According to Sangwi-go (Volume) of Jeungbo-munheon-bigo (Explanatory Notes of Literary Document) (King Sejong The Great Memorial Society 1978), the Joseon dynasty used Datong-li from the beginning of the dynasty. However, the calculation methods such as solar/lunar eclipses and five planets were not known. Hence, King Sejong ordered In-Ji Jeong, Cho Jeong, and Heum-Ji Jeong to study the methods, correct Taiyang-tonggui, Taiyin-tonggui and so forth, and compiled Chiljeongsan-naepyeon (Yu et al. 1973; hereafter Naepyeon). Currently, the oldest available edition of Naepyeon is the one compiled by Sun-Ji Yi and Dam Kim in 1444 (Lee & Kim 1444). The series of tonggui books such as Datong-liri-tonggui, Taiyang-tonggui and Taiyin-tonggui etc compiled by the same authors were also preserved in the Gyujanggak library. According to the work of Lee (1988), these tonggui series became the basis of the compilation of Naepyeon. Naepyeon is basically the same line of calendrical method as Datong-li (therefore, Shoushi-li). Moreover, the titles of currently available astronomical almanacs at that time are written as Datong-li (see Kim 2002, Jeong 2008).
Shixian-li made by Adam Schall et al. became to be enforced in the Ching dynasty of China from 1645 (Lee 1985). In Joseon, the calendar became effective from the 4th year of the reign of King Hyojong (1653) after over ten years efforts of Yuk Kim, the head of the Bureau of Royal Astronomy and Sang-Beom Kim, a staff of the Bureau (King Sejong The Great Memorial Society 1978). Therefore, it is known that Datong-li was used until 1652, the 3rd year of the reign of King Hyojong (Lee 1997a, Yu 1999, Lee 2008). In recent, Jeon (2002, 2004) pointed out that Shixian-li was introduced in 1654, i.e., Datong-li was used until 1653, based on the records of Joseon-Wangjo-Sillok (Annals of Joseon dynasty; hereafter Sillok) (also see, Ahn et al. 2000).

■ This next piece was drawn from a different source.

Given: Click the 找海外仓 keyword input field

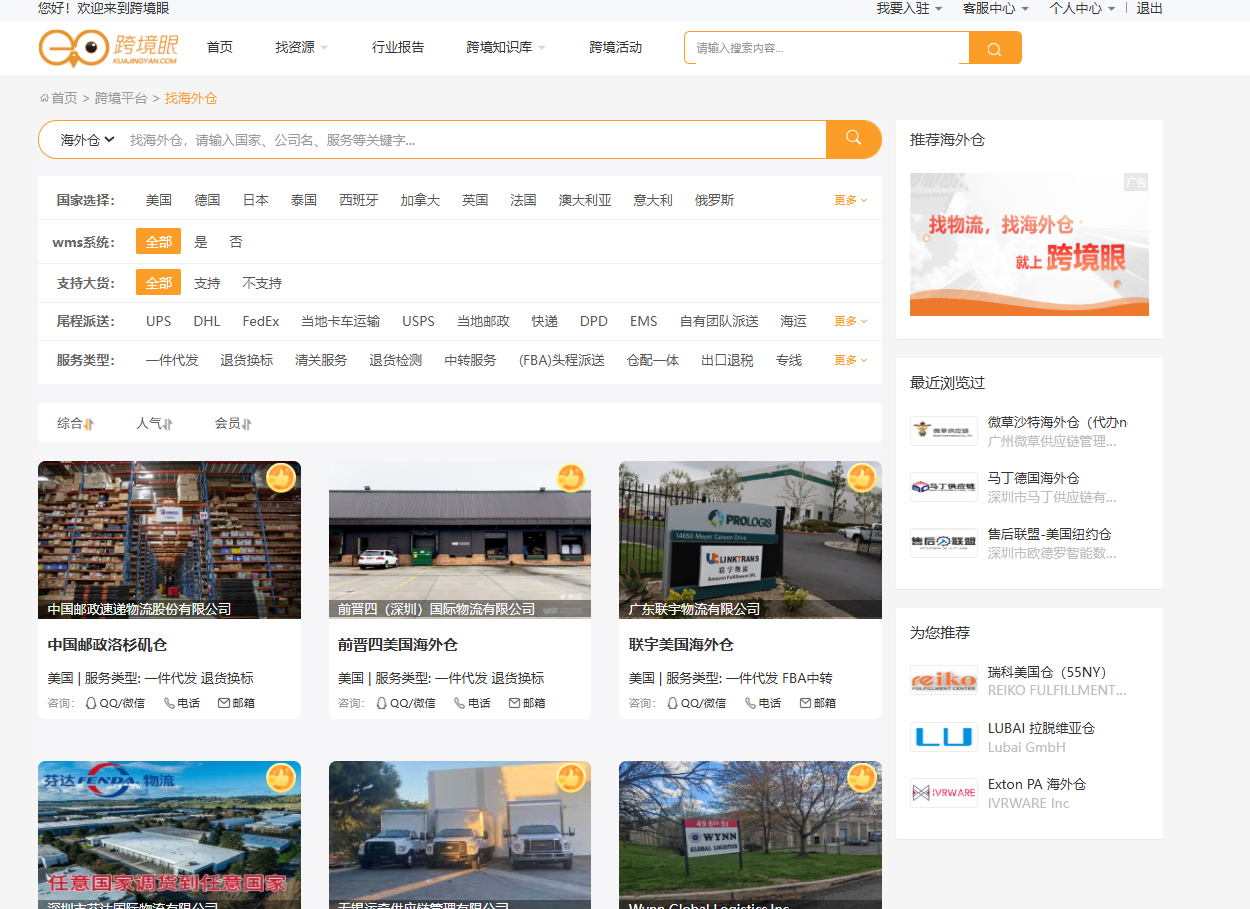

As such, the introduction year or the period of the use of Datong-li completely depended on literary records without any verification through astronomical almanac or calendrical calculation. In this paper, we develop a computer program to calculate calendar days by Datong-li and investigate the period of use of Datong-li in Korea by the analysis of astronomical almanacs and records of old literatures. In section 2, the calculation of calendrical days by Datong-li was briefly explained and compared it with extant Datong-li almanacs. We discuss the introduction year and the period of the use of Datong-li in sections 3 and 4, respectively. The literary records related to Datong-li were verified in section 5. Finally, we summarize in section 6.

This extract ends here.